The lines below starting at the line containing "Given: Click the" and ending at the line containing "1507x812 pixels." are to be repeated exactly, with both ends kept and nothing else added.

* Input data *
----

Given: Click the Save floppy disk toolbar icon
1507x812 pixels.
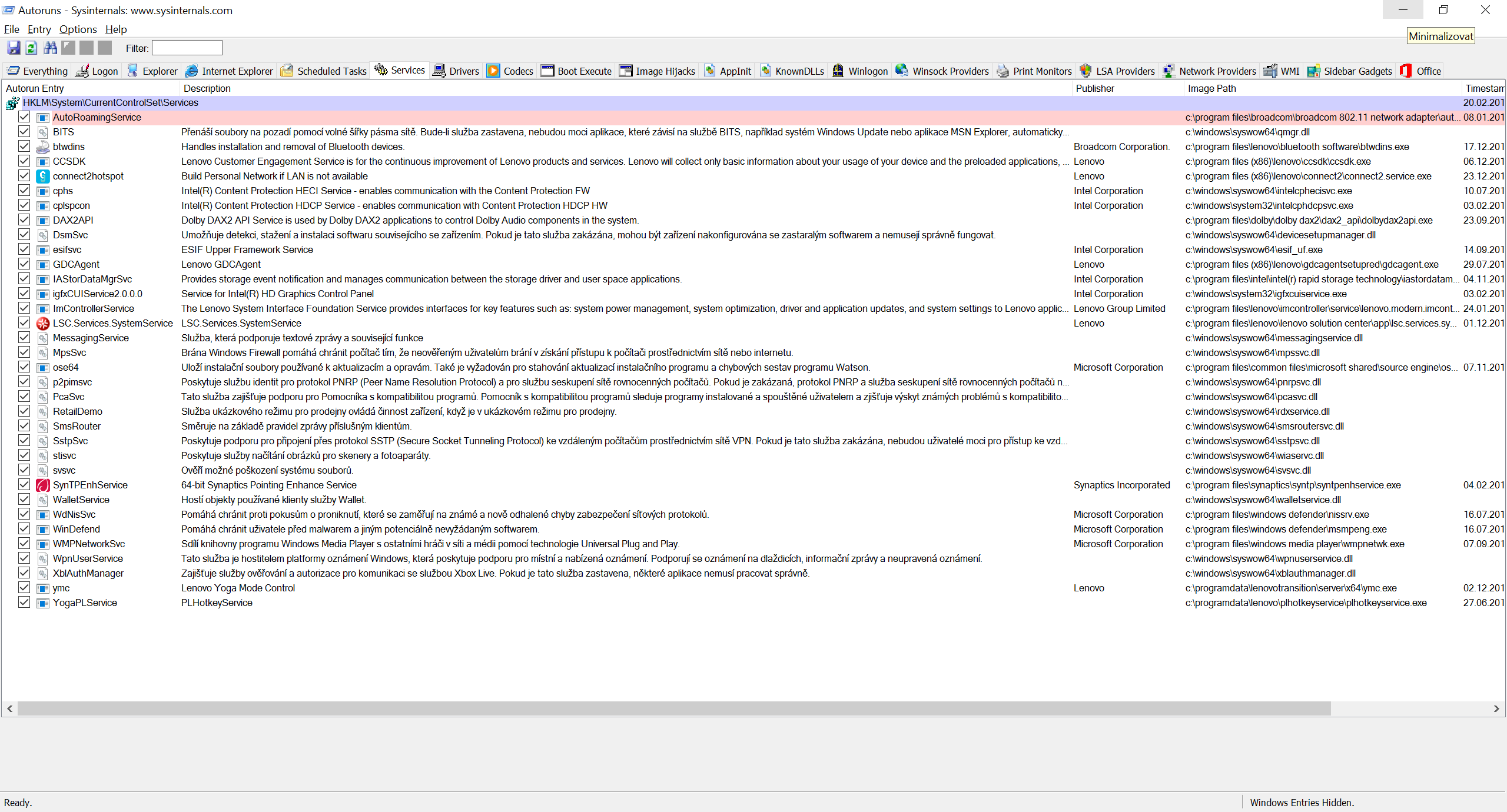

----

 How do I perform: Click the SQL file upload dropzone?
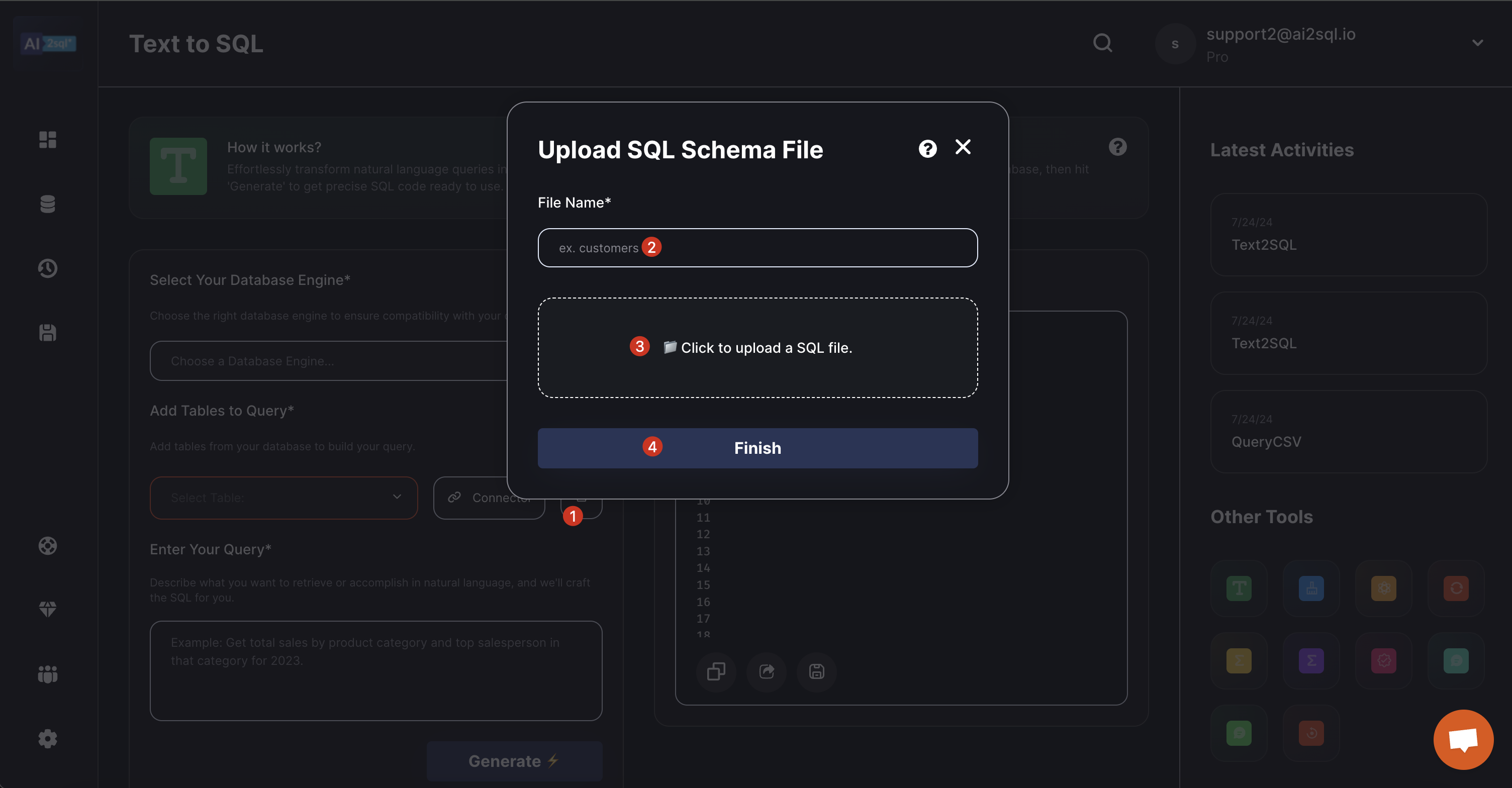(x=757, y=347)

----

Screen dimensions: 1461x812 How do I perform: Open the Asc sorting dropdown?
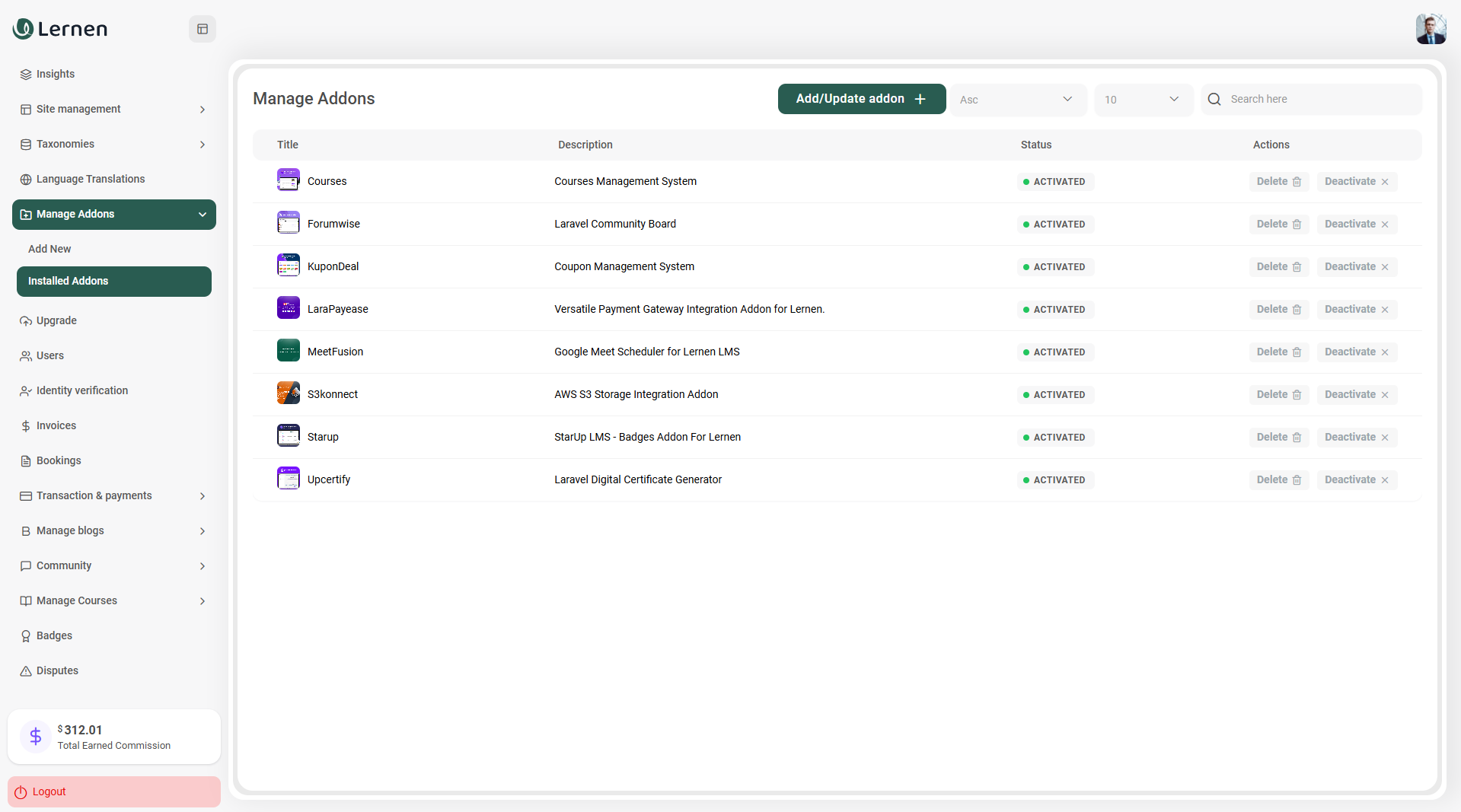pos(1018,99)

----

* Answer to the problem *
Given: Click the Save floppy disk toolbar icon
1507x812 pixels.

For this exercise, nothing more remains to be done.